For reference, touching the bare clean probes together read 0.8 ohms, or, essentially zero resistance.

Covering both probes with dielectric grease and then making contact would generally read 0.8~0.9 ohms. A negligible difference. (It shows 17.2 in the picture because they're not being pressed together).



I then tested the tail light assemblies I had previously cleaned and thoroughly covered in dielectric grease. Readings across connections were also in the 0.8~0.9 ohm range. I did have some trouble getting a consistent reading - I had not cleaned the oxidation from the non-contact areas. Digging in with the probes helped.


I also tested the resistance between the positive battery terminal and lug - also 0.8~0.9 ohms.

Just received an email from Permatex,
"Yes, Dielectric Grease is to be used on connectors and sockets alike.
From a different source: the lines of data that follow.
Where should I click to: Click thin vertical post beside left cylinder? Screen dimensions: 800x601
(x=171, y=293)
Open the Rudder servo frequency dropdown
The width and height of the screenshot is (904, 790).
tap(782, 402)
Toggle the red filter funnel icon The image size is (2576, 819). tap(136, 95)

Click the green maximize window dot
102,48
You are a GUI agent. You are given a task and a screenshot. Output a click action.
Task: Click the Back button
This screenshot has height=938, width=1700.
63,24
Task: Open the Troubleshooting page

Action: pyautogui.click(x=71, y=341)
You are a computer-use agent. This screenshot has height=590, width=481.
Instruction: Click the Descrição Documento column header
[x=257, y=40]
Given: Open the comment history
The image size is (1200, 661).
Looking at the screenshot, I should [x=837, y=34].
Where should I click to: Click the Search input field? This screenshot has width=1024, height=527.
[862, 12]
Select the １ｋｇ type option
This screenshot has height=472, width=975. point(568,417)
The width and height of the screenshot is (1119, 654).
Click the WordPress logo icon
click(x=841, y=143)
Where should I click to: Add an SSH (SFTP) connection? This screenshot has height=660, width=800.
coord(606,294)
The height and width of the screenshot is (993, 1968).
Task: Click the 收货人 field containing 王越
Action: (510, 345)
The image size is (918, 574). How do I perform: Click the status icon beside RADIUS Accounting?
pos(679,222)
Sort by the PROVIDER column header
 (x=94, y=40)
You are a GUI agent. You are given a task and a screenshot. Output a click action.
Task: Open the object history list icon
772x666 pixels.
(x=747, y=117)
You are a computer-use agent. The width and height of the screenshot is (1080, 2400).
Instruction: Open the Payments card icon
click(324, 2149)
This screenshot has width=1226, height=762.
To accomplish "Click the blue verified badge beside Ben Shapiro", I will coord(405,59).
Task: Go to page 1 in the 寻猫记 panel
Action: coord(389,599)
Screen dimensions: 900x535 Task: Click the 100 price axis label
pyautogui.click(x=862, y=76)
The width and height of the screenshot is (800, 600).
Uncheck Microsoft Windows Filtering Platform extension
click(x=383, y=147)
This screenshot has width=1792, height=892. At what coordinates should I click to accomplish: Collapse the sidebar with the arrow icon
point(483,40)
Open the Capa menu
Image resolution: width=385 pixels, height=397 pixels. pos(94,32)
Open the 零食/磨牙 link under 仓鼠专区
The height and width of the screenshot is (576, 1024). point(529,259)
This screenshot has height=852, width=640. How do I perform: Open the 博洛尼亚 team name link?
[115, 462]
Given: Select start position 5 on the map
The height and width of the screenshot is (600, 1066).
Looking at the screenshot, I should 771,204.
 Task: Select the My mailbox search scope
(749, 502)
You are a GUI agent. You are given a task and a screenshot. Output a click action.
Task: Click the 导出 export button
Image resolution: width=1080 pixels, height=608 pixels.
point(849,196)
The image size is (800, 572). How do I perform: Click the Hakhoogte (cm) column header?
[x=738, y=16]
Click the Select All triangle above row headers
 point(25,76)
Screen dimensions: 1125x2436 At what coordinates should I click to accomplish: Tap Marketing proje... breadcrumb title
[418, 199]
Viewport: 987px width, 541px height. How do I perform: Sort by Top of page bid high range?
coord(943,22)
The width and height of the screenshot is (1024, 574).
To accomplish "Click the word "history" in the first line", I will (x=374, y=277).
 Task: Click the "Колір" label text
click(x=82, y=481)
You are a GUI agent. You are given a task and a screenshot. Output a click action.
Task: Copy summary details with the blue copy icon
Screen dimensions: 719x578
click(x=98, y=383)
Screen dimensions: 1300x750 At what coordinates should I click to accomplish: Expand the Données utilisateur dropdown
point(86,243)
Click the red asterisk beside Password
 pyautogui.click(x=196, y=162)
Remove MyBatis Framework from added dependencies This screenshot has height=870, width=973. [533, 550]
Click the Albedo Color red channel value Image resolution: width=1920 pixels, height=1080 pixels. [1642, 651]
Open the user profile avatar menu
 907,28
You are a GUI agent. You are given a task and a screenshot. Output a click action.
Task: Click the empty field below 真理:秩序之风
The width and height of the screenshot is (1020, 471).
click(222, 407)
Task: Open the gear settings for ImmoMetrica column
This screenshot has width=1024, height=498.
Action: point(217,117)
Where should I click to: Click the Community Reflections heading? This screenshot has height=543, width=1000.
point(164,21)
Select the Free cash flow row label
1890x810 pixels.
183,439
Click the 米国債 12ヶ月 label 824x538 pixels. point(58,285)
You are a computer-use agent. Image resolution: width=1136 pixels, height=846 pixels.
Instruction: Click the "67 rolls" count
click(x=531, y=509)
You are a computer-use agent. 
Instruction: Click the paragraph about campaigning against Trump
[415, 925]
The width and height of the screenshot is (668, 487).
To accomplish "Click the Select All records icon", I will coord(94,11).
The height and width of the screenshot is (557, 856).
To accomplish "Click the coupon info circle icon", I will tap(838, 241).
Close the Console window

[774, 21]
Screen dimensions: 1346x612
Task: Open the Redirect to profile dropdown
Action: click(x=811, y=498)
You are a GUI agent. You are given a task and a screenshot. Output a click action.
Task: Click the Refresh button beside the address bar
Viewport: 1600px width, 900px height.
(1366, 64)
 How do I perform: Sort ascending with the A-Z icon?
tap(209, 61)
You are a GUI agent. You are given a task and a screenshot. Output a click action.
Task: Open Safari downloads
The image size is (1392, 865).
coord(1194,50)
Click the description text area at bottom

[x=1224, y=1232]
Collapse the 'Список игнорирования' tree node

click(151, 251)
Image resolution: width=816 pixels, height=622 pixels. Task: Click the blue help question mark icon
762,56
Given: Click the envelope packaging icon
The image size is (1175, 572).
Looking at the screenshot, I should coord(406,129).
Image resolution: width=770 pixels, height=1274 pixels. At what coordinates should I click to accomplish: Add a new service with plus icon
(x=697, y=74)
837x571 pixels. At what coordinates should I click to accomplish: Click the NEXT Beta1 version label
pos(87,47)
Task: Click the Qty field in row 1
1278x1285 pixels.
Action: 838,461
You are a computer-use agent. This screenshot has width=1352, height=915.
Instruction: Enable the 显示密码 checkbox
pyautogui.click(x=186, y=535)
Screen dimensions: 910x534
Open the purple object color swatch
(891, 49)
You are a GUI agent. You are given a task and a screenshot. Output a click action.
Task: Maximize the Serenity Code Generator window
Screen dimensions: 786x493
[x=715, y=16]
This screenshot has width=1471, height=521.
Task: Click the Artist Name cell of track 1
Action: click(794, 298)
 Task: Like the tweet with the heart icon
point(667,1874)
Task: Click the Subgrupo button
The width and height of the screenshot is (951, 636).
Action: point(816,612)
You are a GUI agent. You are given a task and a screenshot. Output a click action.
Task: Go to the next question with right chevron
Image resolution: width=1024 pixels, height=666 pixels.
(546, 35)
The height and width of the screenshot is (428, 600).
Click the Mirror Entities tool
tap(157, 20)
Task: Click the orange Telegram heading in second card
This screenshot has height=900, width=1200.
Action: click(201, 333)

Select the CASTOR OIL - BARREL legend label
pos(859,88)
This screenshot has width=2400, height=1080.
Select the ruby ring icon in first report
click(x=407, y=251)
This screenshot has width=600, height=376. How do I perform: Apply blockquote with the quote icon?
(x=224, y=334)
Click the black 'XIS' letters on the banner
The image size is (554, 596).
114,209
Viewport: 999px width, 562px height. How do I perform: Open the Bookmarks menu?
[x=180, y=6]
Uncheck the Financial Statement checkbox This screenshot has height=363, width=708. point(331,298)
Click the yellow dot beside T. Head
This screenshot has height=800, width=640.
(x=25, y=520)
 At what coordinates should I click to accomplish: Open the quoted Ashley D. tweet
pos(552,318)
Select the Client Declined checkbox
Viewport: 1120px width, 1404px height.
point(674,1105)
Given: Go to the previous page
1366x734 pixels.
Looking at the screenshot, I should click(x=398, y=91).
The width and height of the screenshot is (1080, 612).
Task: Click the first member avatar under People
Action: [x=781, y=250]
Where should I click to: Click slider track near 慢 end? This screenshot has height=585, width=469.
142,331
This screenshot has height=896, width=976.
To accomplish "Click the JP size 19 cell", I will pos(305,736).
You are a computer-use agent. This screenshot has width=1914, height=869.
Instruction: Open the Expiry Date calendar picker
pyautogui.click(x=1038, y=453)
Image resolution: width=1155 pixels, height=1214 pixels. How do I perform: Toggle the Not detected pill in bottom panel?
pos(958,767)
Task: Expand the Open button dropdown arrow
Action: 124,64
Its main purpose is to keep out corrosion, moisture and prevent voltage leakage. The grease is pushed out of the way physically by either the threads or pins of your application establishing a true metal to metal contact. The grease that inhabits all the surrounding extraordinarily small spaces where the electricity would attempt to arc will no longer have the ability to do so forcing all energy to the true metal to metal connection point(s)."
In summary, clean terminals and tight fitting mechanical connections is the #1 priority. Bathing everything in dielectric grease will maintain a good connection.

**I'm fairly certain that these ultra low readings on a cheap multi-meter are not accurate, but I think it does indicate that the dielectric grease is not impeding a good connection.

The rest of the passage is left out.